[Text and item location entries]
--*--

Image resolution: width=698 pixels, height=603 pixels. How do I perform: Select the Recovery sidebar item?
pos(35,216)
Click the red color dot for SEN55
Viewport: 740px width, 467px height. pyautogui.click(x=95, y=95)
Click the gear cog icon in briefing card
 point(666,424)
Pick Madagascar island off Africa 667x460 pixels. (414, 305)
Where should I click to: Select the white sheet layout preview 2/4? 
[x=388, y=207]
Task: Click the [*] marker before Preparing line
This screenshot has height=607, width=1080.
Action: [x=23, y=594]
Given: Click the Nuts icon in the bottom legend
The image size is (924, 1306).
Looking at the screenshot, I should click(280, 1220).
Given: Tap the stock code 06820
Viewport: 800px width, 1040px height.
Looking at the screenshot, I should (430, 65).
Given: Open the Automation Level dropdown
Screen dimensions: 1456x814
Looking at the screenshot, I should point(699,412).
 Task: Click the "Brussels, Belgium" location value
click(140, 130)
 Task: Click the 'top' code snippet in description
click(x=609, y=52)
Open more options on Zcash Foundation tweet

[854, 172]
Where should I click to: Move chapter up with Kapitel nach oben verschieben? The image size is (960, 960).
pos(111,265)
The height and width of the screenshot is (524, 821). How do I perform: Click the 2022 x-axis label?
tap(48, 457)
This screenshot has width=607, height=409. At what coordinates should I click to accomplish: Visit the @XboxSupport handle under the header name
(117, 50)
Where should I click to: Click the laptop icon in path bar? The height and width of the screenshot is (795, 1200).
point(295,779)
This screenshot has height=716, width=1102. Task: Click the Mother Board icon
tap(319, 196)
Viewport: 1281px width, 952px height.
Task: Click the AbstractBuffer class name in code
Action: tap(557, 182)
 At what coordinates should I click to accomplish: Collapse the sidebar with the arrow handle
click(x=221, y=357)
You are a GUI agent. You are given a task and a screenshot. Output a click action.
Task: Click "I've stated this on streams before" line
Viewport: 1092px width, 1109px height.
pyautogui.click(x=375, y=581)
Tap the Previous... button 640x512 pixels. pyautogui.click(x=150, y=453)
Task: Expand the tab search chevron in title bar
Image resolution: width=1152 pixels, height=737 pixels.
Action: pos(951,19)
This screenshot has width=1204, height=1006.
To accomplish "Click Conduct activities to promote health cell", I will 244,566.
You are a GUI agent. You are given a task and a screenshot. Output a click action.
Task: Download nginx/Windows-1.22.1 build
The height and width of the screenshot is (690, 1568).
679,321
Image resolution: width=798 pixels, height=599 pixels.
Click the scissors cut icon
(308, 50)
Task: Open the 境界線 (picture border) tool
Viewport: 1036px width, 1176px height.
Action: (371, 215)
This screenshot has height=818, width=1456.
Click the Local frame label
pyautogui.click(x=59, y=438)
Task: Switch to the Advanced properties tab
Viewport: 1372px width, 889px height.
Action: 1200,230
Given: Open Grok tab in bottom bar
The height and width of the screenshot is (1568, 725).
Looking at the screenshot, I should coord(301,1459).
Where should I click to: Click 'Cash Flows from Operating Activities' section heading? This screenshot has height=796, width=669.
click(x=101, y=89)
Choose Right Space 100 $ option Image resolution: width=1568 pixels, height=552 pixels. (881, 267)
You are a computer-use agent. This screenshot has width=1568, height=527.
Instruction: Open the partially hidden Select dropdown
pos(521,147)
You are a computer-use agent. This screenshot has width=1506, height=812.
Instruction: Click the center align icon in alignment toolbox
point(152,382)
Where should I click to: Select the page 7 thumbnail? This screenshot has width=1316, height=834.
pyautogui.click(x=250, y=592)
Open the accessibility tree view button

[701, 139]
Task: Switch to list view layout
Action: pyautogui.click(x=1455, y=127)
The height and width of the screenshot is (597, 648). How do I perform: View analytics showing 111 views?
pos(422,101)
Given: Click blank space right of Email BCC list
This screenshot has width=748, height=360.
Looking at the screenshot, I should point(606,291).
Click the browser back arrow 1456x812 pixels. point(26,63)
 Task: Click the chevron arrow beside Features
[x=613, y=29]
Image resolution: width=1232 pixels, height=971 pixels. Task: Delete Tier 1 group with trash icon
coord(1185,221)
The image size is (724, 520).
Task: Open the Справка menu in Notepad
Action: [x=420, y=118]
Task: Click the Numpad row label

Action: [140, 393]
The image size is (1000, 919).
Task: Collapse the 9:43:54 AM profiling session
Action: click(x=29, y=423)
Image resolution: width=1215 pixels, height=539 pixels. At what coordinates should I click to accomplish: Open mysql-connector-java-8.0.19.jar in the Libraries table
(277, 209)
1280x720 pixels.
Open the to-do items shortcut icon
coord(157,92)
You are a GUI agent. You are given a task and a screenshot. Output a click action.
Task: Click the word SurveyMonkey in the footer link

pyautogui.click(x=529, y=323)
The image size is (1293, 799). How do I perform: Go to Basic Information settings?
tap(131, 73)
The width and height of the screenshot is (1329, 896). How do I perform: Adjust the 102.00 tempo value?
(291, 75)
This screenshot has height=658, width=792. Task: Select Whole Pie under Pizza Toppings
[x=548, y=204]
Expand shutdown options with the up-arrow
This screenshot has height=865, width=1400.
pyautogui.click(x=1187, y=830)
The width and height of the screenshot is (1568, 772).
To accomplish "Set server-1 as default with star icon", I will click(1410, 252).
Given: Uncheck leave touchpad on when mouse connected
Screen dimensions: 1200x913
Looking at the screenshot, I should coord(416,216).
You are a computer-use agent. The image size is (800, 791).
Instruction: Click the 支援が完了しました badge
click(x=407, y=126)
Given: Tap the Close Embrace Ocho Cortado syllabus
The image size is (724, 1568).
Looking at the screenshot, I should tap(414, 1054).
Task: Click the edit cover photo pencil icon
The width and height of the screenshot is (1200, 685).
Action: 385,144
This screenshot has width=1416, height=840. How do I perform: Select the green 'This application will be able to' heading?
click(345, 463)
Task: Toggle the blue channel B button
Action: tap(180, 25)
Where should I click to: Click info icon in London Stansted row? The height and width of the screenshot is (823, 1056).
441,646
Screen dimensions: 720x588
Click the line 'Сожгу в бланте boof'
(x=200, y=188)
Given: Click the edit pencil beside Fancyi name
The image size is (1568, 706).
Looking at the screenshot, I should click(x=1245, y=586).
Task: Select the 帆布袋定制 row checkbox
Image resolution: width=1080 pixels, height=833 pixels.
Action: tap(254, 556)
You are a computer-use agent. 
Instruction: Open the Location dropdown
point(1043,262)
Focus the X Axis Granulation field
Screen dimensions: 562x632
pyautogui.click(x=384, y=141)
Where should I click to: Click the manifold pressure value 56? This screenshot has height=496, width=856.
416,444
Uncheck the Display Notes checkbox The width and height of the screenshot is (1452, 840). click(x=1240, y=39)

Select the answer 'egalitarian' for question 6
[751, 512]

--*--

■ Job:
Rewrite the stretch of the listing from the line containing "Image resolution: width=1215" through the line containing "pyautogui.click(x=384, y=141)", replacing "pencil" with "pen" and keeping everything else unchanged.

■ Completed task:
Image resolution: width=1215 pixels, height=539 pixels. At what coordinates should I click to accomplish: Open mysql-connector-java-8.0.19.jar in the Libraries table
(277, 209)
1280x720 pixels.
Open the to-do items shortcut icon
coord(157,92)
You are a GUI agent. You are given a task and a screenshot. Output a click action.
Task: Click the word SurveyMonkey in the footer link

pyautogui.click(x=529, y=323)
The image size is (1293, 799). How do I perform: Go to Basic Information settings?
tap(131, 73)
The width and height of the screenshot is (1329, 896). How do I perform: Adjust the 102.00 tempo value?
(291, 75)
This screenshot has height=658, width=792. Task: Select Whole Pie under Pizza Toppings
[x=548, y=204]
Expand shutdown options with the up-arrow
This screenshot has height=865, width=1400.
pyautogui.click(x=1187, y=830)
The width and height of the screenshot is (1568, 772).
To accomplish "Set server-1 as default with star icon", I will click(1410, 252).
Given: Uncheck leave touchpad on when mouse connected
Screen dimensions: 1200x913
Looking at the screenshot, I should coord(416,216).
You are a computer-use agent. The image size is (800, 791).
Instruction: Click the 支援が完了しました badge
click(x=407, y=126)
Given: Tap the Close Embrace Ocho Cortado syllabus
The image size is (724, 1568).
Looking at the screenshot, I should tap(414, 1054).
Task: Click the edit cover photo pen icon
The width and height of the screenshot is (1200, 685).
Action: 385,144
This screenshot has width=1416, height=840. How do I perform: Select the green 'This application will be able to' heading?
click(345, 463)
Task: Toggle the blue channel B button
Action: tap(180, 25)
Where should I click to: Click info icon in London Stansted row? The height and width of the screenshot is (823, 1056).
441,646
Screen dimensions: 720x588
Click the line 'Сожгу в бланте boof'
(x=200, y=188)
Given: Click the edit pen beside Fancyi name
The image size is (1568, 706).
Looking at the screenshot, I should click(x=1245, y=586).
Task: Select the 帆布袋定制 row checkbox
Image resolution: width=1080 pixels, height=833 pixels.
Action: tap(254, 556)
You are a computer-use agent. 
Instruction: Open the Location dropdown
point(1043,262)
Focus the X Axis Granulation field
Screen dimensions: 562x632
pyautogui.click(x=384, y=141)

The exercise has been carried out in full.